The brand-new 2K restoration was sourced from 4K scans of the original nitrate negative, supplemented with a nitrate composite fine grain to reconstruct the complete feature. The picture was meticulously cleaned and graded at Warner Bros. Motion Picture Imaging. The original mono audio mix was restored from the composite fine grain track and mixed for theatrical exhibition at WB Post Production Sound. Rhapsody in Blue and Concerto in F are two of the five orchestral pieces performed on screen, in addition to more than 20 Gershwin songs. Thirteen full minutes of previously suppressed footage cut from the original U.S. release are now part of RHAPSODY IN BLUE.
Of the cast, Broadway actor Robert Alda made his more-than-credible film debut as Gershwin, and the easy-on-the-eyes Alexis Smith, playing Gershwin’s wealthy paramour, brought pathos to a role that had a complexity it could easily have lacked. But it’s the real-life presence of several leading lights of entertainment “playing themselves” that convert the film into a celluloid music museum.
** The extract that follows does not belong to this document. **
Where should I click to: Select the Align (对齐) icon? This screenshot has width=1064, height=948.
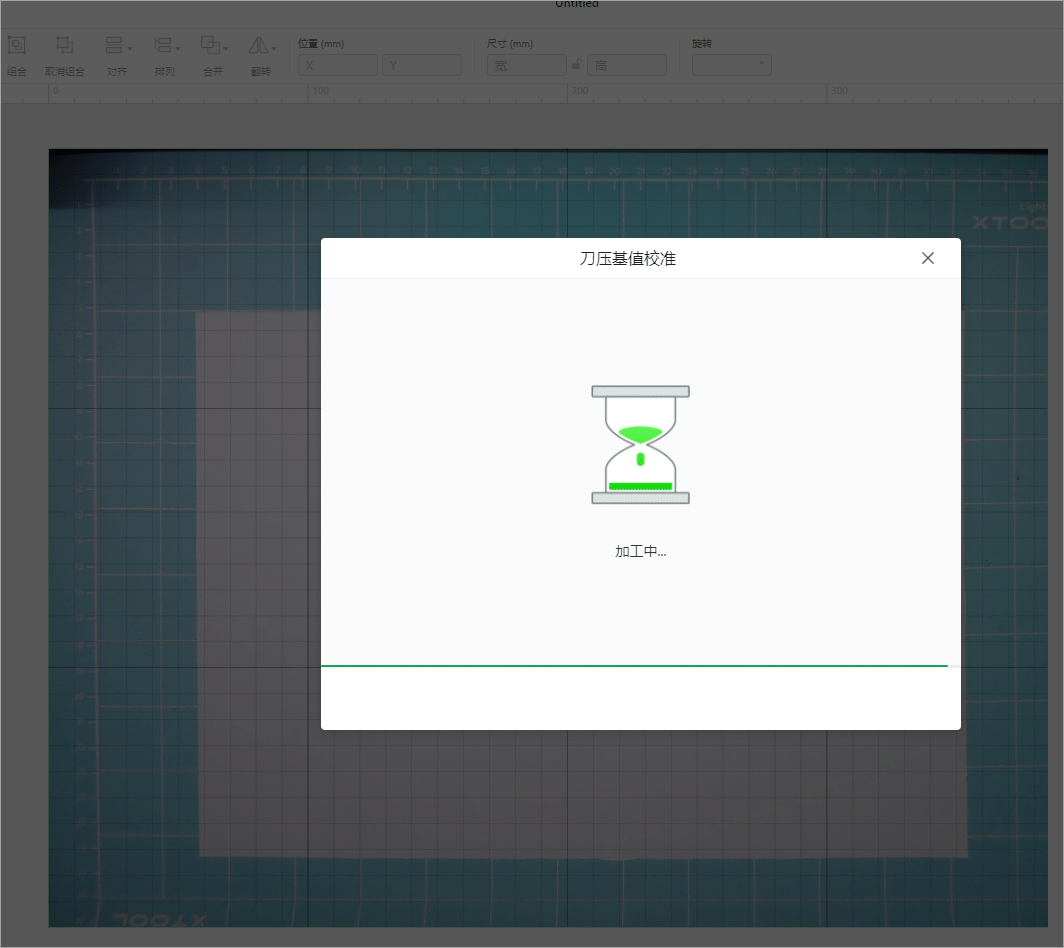pyautogui.click(x=113, y=45)
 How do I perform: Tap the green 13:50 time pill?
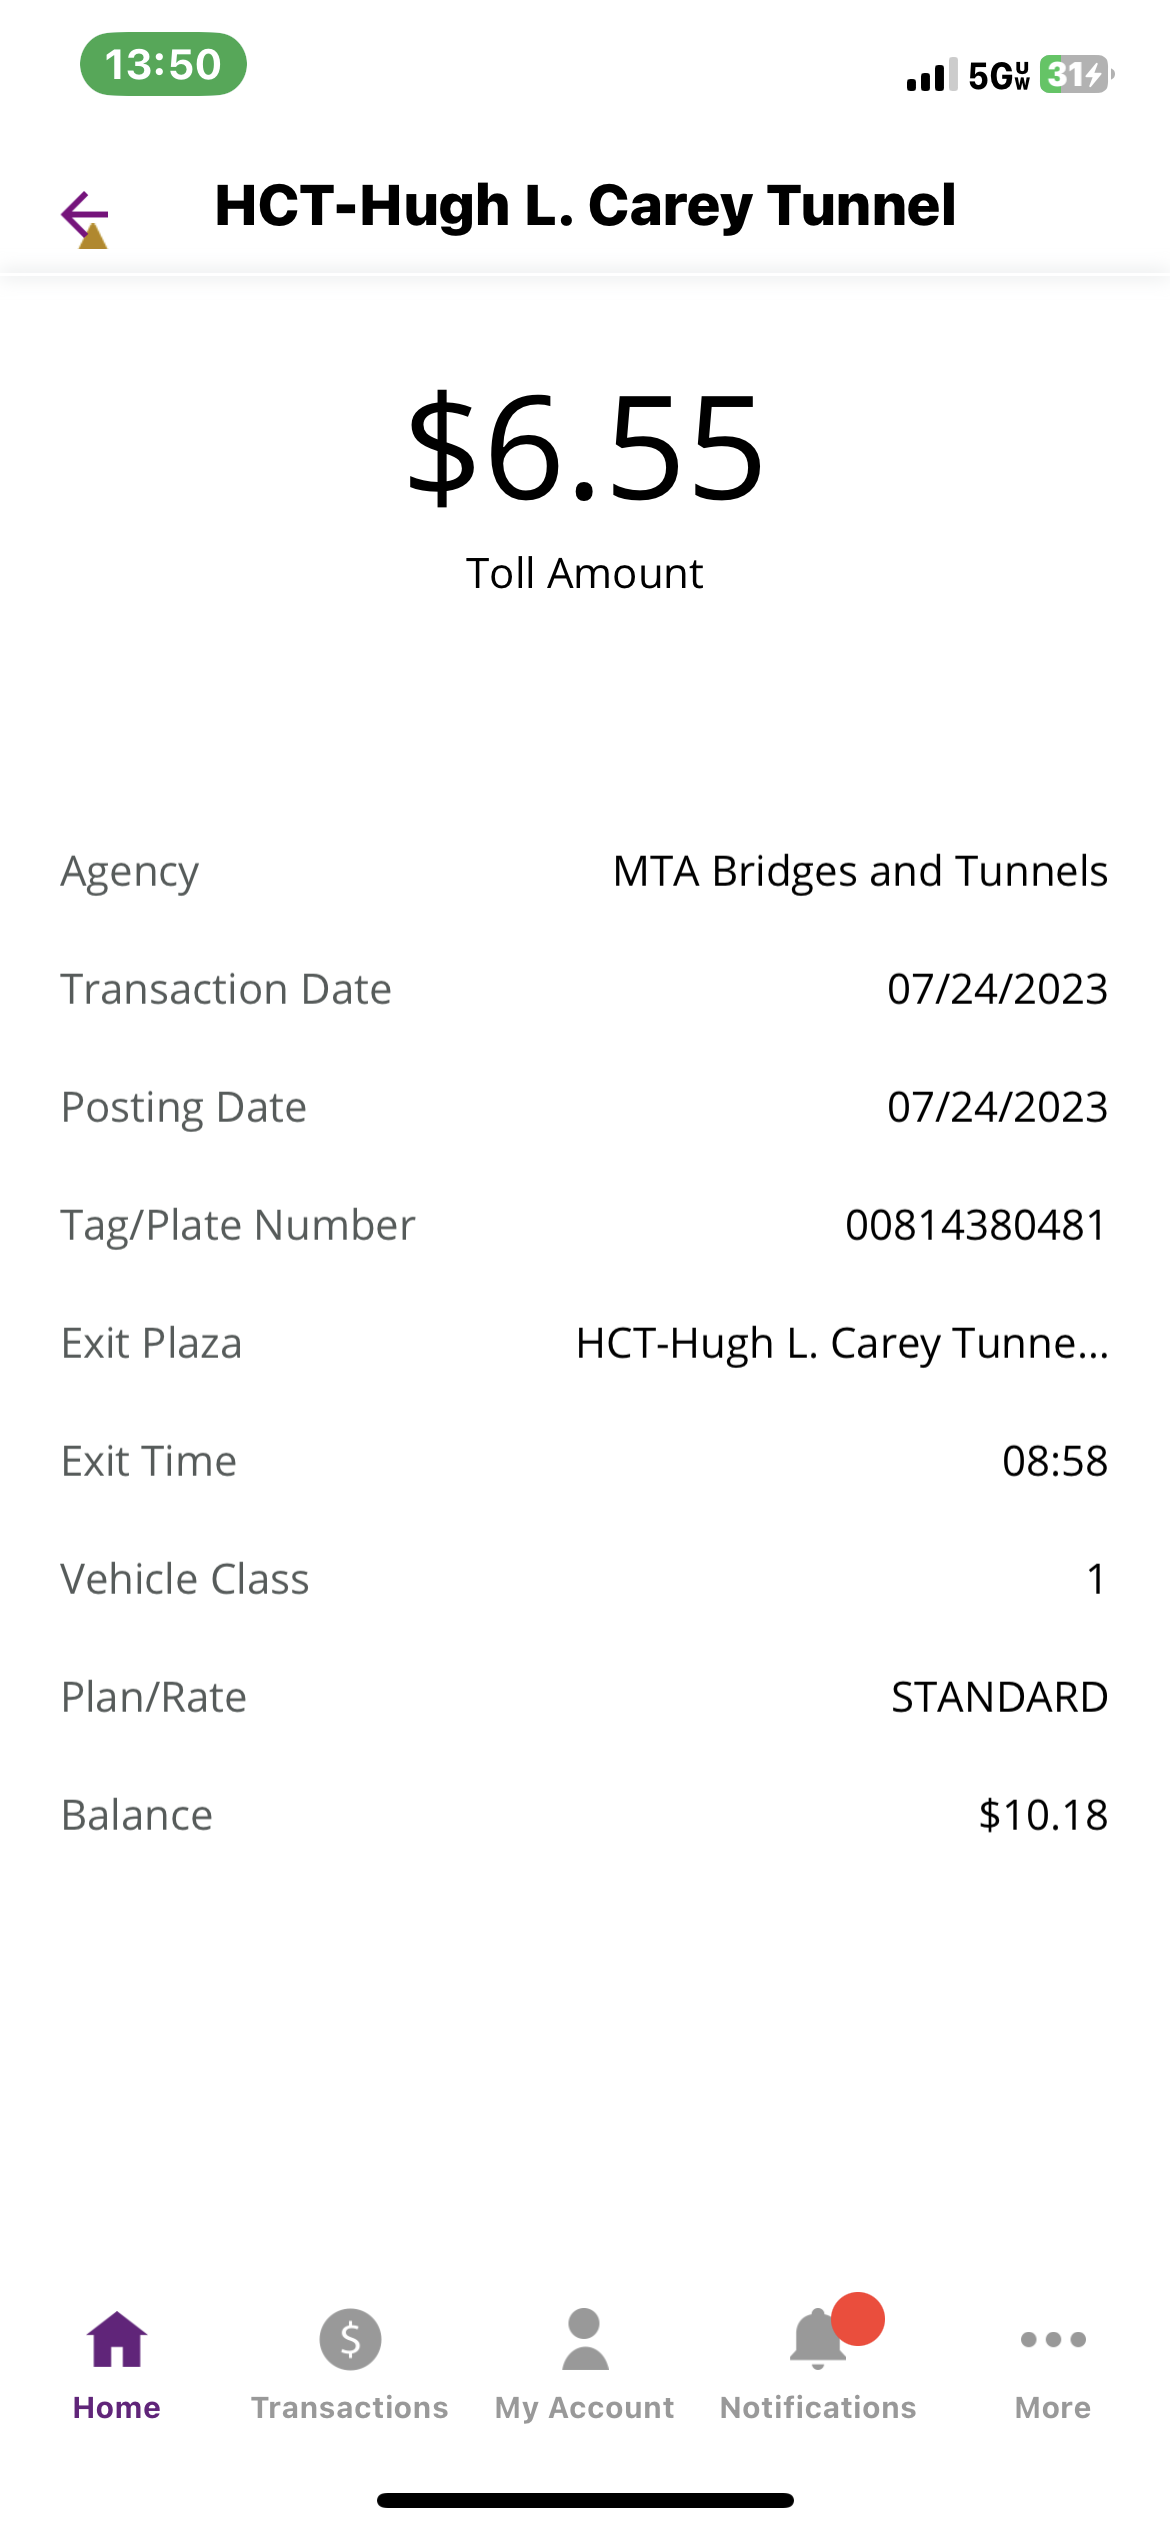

Gershwin’s real life friend and full-time advocate, Oscar Levant, plays himself. Any opportunity to watch Levant’s freewheeling keyboard showboating (he also hand-doubled Alda’s scenes at the piano) is, for me, time well spent. There’s Paul Whiteman, the original commissioner of Rhapsody in Blue, conducting two different orchestras in the work that opens with that, yes, iconic, tremulous upward glissando on clarinet. There’s “Summertime” from Gershwin’s opera, Porgy and Bess, sung by the Broadway show’s original star, Anne Brown, whose coloratura high notes ping right inside your head. And there’s Al Jolson, replete in Blackface, singing “Swanee.” Swaying from side to side and rocking from heel to toe, with his inimitable hand gestures, Jolson is fascinating to watch.

Also restored to the RHAPSODY IN BLUE is the original overture/medley of Gershwin songs. And there we sat (I closed eyes for parts of it) for a full ten minutes like real grown ups, not fidgeting, not checking texts or email, not cramming popcorn, but just imbibing the aural stage-setting for this admirable but never fawning biopic recently given so much love.
Dance critic Debra Levine is founder/editor/publisher of arts●meme. Debra celebrated forty years of published dance criticism in 2024.
I very much agree with you about Kilmer. Thanks for pointing that out.
Debra
Thanks for this review of HEAT. I’m not usually an action film fan but this one affected deeply and has stayed in my mind as one of my great filmic experiences. I loved Val Kilmer in this movie. What a presence!
Both films are wonderful showcases for top talent. No wonder your heartbeat quickened!